La Cour d’appel d’Anvers a jugé que si le droit au silence appartient « aux principes fondamentaux de notre ordre judiciaire, il n’empêche toutefois pas que soient punies les personnes qui refusent de soumettre au contrôle des documents sociaux, lorsqu’il y sont légalement tenus » (Anvers (8ème Ch.), 11 octobre 2001, J.D.J., n°221, janv.2003, p.43).

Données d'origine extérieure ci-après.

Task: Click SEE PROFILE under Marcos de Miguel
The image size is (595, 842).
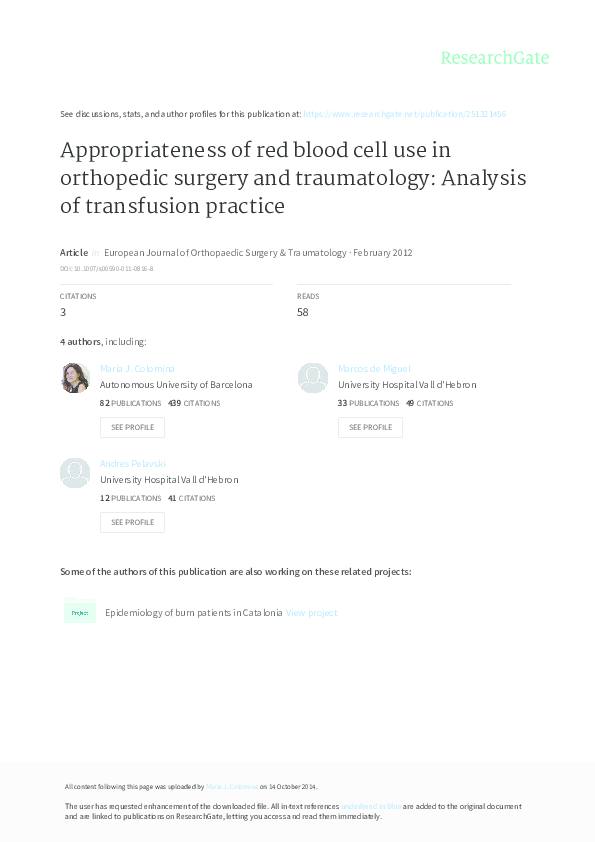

Les repentis ou collaborateurs de justice

Dans son rapport sur la situation des droits fondamentaux dans l’Union européenne et ses Etats membres en 2002 (Rapport 2002, p. 268), le Réseau U.E. d’Experts indépendants en matière de droits fondamentaux faisait état d’une proposition de loi instaurant un régime pour

les collaborateurs de justice (Chambre, sess. ord., 2002-2003, Doc. Parl., 50 1645/001 - caduque). Une nouvelle proposition a été déposée à la Chambre qui distingue trois formes de promesses que le Procureur du Roi et le Procureur fédéral peuvent faire, selon la phase de la procédure pénale dans laquelle se trouve le repenti. La promesse peut porter (1) sur l’action publique ; elle aboutit dans ce cas à l’extinction de cette action; (2) sur le taux de la peine par application d’une cause d’excuse par le juge du fond ; (3) sur les modalités d’exécution de la peine.654 Cette proposition ne fera pas l’objet d’un examen détaillé ici. Elle participe du projet du gouvernement de se doter d’outils efficaces pour lutter contre la grande criminalité.(655) En 2002, la Ligue des droits de l’Homme avait fait état de sa préoccupation par rapport à l’institution même des « repentis ou collaborateurs de justice »: elle s’interrogeait sur la crédibilité des témoignages des repentis récompensés par le parquet ; sur la compatibilité d’un tel système avec l’exercice du droit au silence garanti à tout accusé, dans la mesure où l’octroi d’une réduction de peine à qui accepte de collaborer avec la justice aboutit à sanctionner, par déni de la même faveur, le refus de collaborer. La Ligue des droits de l’Homme insistait en outre pour que la défense se voie reconnaître le droit de pouvoir interroger personnellement le repenti de même que d’être pleinement informée des conditions dans lesquelles le témoignage a été recueilli.

Motifs de préoccupation

Le site Internet du Service public fédéral des Finances invite les citoyens à introduire des plaintes « anonymes ou non » contre les contribuables qu’ils suspectent de fraude (source : FGTB, Communiqué de presse, E25/2003, 7 octobre 2003).